■ **Exercise goal**: Print the data that follows again, keeping every line exact.

■ **Saved data entries**:
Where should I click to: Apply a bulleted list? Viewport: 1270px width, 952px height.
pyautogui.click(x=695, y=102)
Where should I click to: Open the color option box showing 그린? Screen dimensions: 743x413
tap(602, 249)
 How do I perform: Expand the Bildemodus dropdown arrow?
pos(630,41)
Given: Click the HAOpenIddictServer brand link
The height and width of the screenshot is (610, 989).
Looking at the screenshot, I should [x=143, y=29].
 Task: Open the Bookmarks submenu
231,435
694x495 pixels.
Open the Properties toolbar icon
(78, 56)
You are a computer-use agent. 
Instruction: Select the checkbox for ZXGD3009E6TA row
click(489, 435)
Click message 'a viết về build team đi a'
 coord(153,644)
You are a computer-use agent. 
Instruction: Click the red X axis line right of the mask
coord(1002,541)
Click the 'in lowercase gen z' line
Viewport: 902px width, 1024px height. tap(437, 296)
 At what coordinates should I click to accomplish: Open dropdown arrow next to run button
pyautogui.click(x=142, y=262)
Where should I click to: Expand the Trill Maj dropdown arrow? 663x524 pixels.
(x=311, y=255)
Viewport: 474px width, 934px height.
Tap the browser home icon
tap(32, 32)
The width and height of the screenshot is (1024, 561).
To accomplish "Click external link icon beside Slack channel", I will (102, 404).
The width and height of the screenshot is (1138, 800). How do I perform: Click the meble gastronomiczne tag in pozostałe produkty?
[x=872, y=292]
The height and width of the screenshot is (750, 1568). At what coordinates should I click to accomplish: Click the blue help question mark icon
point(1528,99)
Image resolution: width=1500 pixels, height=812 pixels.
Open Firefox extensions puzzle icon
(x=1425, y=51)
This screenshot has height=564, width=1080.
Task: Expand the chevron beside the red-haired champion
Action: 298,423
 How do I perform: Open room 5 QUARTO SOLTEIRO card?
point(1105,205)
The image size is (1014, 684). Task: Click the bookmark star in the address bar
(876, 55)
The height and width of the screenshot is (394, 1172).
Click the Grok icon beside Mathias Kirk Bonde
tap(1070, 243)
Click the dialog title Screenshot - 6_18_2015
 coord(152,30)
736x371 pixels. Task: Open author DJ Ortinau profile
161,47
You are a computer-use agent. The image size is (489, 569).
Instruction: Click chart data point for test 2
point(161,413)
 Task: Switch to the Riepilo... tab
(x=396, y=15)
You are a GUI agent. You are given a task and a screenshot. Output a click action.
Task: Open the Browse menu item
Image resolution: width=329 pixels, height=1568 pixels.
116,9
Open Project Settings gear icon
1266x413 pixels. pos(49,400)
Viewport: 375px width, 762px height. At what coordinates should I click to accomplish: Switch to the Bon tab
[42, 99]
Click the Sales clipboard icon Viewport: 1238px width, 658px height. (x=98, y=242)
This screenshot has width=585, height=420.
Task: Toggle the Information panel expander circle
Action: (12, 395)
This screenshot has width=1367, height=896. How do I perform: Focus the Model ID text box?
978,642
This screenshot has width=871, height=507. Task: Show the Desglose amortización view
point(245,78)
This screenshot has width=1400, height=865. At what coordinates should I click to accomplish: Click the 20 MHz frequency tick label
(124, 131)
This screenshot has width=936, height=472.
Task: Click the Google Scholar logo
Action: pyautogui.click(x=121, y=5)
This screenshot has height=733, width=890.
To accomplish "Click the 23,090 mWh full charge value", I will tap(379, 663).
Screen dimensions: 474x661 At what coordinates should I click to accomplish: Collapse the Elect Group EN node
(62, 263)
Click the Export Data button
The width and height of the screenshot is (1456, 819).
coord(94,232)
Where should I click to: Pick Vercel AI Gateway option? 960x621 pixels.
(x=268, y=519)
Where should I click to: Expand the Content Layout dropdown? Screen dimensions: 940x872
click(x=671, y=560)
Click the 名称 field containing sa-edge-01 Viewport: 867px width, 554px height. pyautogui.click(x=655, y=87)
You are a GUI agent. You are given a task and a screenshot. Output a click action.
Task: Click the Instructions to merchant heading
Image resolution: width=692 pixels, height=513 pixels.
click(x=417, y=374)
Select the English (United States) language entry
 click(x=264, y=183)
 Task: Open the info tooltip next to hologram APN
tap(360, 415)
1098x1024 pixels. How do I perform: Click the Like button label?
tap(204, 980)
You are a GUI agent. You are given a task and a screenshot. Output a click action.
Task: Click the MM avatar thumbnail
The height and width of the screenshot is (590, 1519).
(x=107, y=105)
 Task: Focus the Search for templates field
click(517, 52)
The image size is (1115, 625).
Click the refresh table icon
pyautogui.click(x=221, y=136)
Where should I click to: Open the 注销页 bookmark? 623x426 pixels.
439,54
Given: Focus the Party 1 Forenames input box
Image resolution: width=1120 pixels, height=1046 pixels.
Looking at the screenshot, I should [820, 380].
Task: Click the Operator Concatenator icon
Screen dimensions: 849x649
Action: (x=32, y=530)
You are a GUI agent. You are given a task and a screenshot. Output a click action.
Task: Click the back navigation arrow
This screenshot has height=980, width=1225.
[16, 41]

■ **Your response**:
Where should I click to: Apply a bulleted list? Viewport: 1270px width, 952px height.
pyautogui.click(x=695, y=102)
Where should I click to: Open the color option box showing 그린? Screen dimensions: 743x413
tap(602, 249)
 How do I perform: Expand the Bildemodus dropdown arrow?
pos(630,41)
Given: Click the HAOpenIddictServer brand link
The height and width of the screenshot is (610, 989).
Looking at the screenshot, I should [x=143, y=29].
 Task: Open the Bookmarks submenu
231,435
694x495 pixels.
Open the Properties toolbar icon
(78, 56)
You are a computer-use agent. 
Instruction: Select the checkbox for ZXGD3009E6TA row
click(489, 435)
Click message 'a viết về build team đi a'
 coord(153,644)
You are a computer-use agent. 
Instruction: Click the red X axis line right of the mask
coord(1002,541)
Click the 'in lowercase gen z' line
Viewport: 902px width, 1024px height. tap(437, 296)
 At what coordinates should I click to accomplish: Open dropdown arrow next to run button
pyautogui.click(x=142, y=262)
Where should I click to: Expand the Trill Maj dropdown arrow? 663x524 pixels.
(x=311, y=255)
Viewport: 474px width, 934px height.
Tap the browser home icon
tap(32, 32)
The width and height of the screenshot is (1024, 561).
To accomplish "Click external link icon beside Slack channel", I will (102, 404).
The width and height of the screenshot is (1138, 800). How do I perform: Click the meble gastronomiczne tag in pozostałe produkty?
[x=872, y=292]
The height and width of the screenshot is (750, 1568). At what coordinates should I click to accomplish: Click the blue help question mark icon
point(1528,99)
Image resolution: width=1500 pixels, height=812 pixels.
Open Firefox extensions puzzle icon
(x=1425, y=51)
This screenshot has height=564, width=1080.
Task: Expand the chevron beside the red-haired champion
Action: 298,423
 How do I perform: Open room 5 QUARTO SOLTEIRO card?
point(1105,205)
The image size is (1014, 684). Task: Click the bookmark star in the address bar
(876, 55)
The height and width of the screenshot is (394, 1172).
Click the Grok icon beside Mathias Kirk Bonde
tap(1070, 243)
Click the dialog title Screenshot - 6_18_2015
 coord(152,30)
736x371 pixels. Task: Open author DJ Ortinau profile
161,47
You are a computer-use agent. The image size is (489, 569).
Instruction: Click chart data point for test 2
point(161,413)
 Task: Switch to the Riepilo... tab
(x=396, y=15)
You are a GUI agent. You are given a task and a screenshot. Output a click action.
Task: Open the Browse menu item
Image resolution: width=329 pixels, height=1568 pixels.
116,9
Open Project Settings gear icon
1266x413 pixels. pos(49,400)
Viewport: 375px width, 762px height. At what coordinates should I click to accomplish: Switch to the Bon tab
[42, 99]
Click the Sales clipboard icon Viewport: 1238px width, 658px height. (x=98, y=242)
This screenshot has width=585, height=420.
Task: Toggle the Information panel expander circle
Action: (12, 395)
This screenshot has width=1367, height=896. How do I perform: Focus the Model ID text box?
978,642
This screenshot has width=871, height=507. Task: Show the Desglose amortización view
point(245,78)
This screenshot has width=1400, height=865. At what coordinates should I click to accomplish: Click the 20 MHz frequency tick label
(124, 131)
This screenshot has width=936, height=472.
Task: Click the Google Scholar logo
Action: pyautogui.click(x=121, y=5)
This screenshot has height=733, width=890.
To accomplish "Click the 23,090 mWh full charge value", I will tap(379, 663).
Screen dimensions: 474x661 At what coordinates should I click to accomplish: Collapse the Elect Group EN node
(62, 263)
Click the Export Data button
The width and height of the screenshot is (1456, 819).
coord(94,232)
Where should I click to: Pick Vercel AI Gateway option? 960x621 pixels.
(x=268, y=519)
Where should I click to: Expand the Content Layout dropdown? Screen dimensions: 940x872
click(x=671, y=560)
Click the 名称 field containing sa-edge-01 Viewport: 867px width, 554px height. pyautogui.click(x=655, y=87)
You are a GUI agent. You are given a task and a screenshot. Output a click action.
Task: Click the Instructions to merchant heading
Image resolution: width=692 pixels, height=513 pixels.
click(x=417, y=374)
Select the English (United States) language entry
 click(x=264, y=183)
 Task: Open the info tooltip next to hologram APN
tap(360, 415)
1098x1024 pixels. How do I perform: Click the Like button label?
tap(204, 980)
You are a GUI agent. You are given a task and a screenshot. Output a click action.
Task: Click the MM avatar thumbnail
The height and width of the screenshot is (590, 1519).
(x=107, y=105)
 Task: Focus the Search for templates field
click(517, 52)
The image size is (1115, 625).
Click the refresh table icon
pyautogui.click(x=221, y=136)
Where should I click to: Open the 注销页 bookmark? 623x426 pixels.
439,54
Given: Focus the Party 1 Forenames input box
Image resolution: width=1120 pixels, height=1046 pixels.
Looking at the screenshot, I should [820, 380].
Task: Click the Operator Concatenator icon
Screen dimensions: 849x649
Action: (x=32, y=530)
You are a GUI agent. You are given a task and a screenshot. Output a click action.
Task: Click the back navigation arrow
This screenshot has height=980, width=1225.
[16, 41]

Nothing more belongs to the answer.